Juan Carlos Cardet, MD

Nearly half of severe asthmatic patients are inadequately treated by existing, often expensive therapies, but investigating genetic variation may help better understand severe asthma and introduce more effective and cheaper therapies. Our group had previously found that variation in the RGS2 gene relates to having mild asthma. With the support of the ALA/AAAAI Allergic Respiratory Diseases Research Award we found that these same variants are risk factors for severe asthma attacks among non-Hispanic White patients with severe asthma, and that decreasing RGS2 makes airway cells behave more like asthmatic airway cells. We presented our work at the annual meeting of the AAAAI in February 2022 in Phoenix, AZ, and our manuscript was accepted for publication with the Journal of Allergy and Clinical Immunology. We are continuing to work towards our goal of finding genetic markers that can inform us whether there are existing therapies that work especially well in patients with those RGS genetic markers, and whether developing new therapies that target RGS molecules are even better for these patients.

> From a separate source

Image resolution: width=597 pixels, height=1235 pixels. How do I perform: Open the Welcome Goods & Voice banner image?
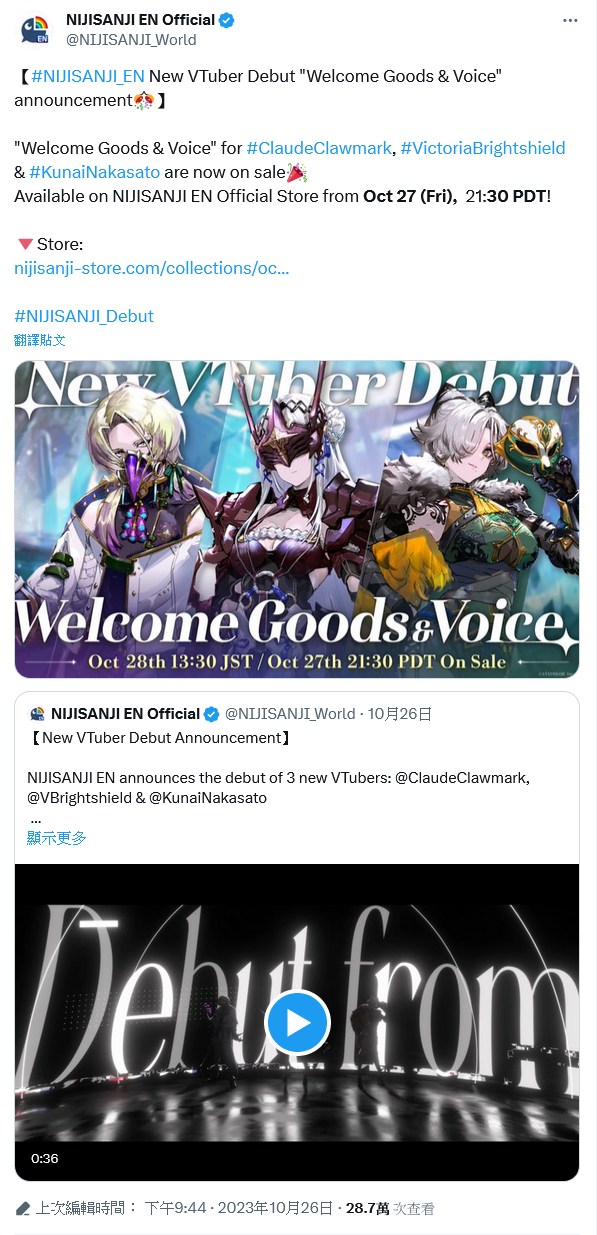(297, 519)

Update: With the support of the ALA/AAAAI Allergic Respiratory Diseases Research Award we analyzed SARP3 genomics data and found that two RGS promoter variants, rs2746071 and rs2746072, were associated with a human airway smooth muscle hypercontractility phenotype and greater risk of severe asthma exacerbations among non-Hispanic Whites. We presented our results as an oral abstract at the annual AAAAI meeting last February 2022 in Phoenix, AZ, and are now in press with the Journal of Allergy and Clinical Immunology, PMID:35398411. We will now continue investigating the impact of RGS genetic variation which may ultimately optimize treatment options through personalized medicine.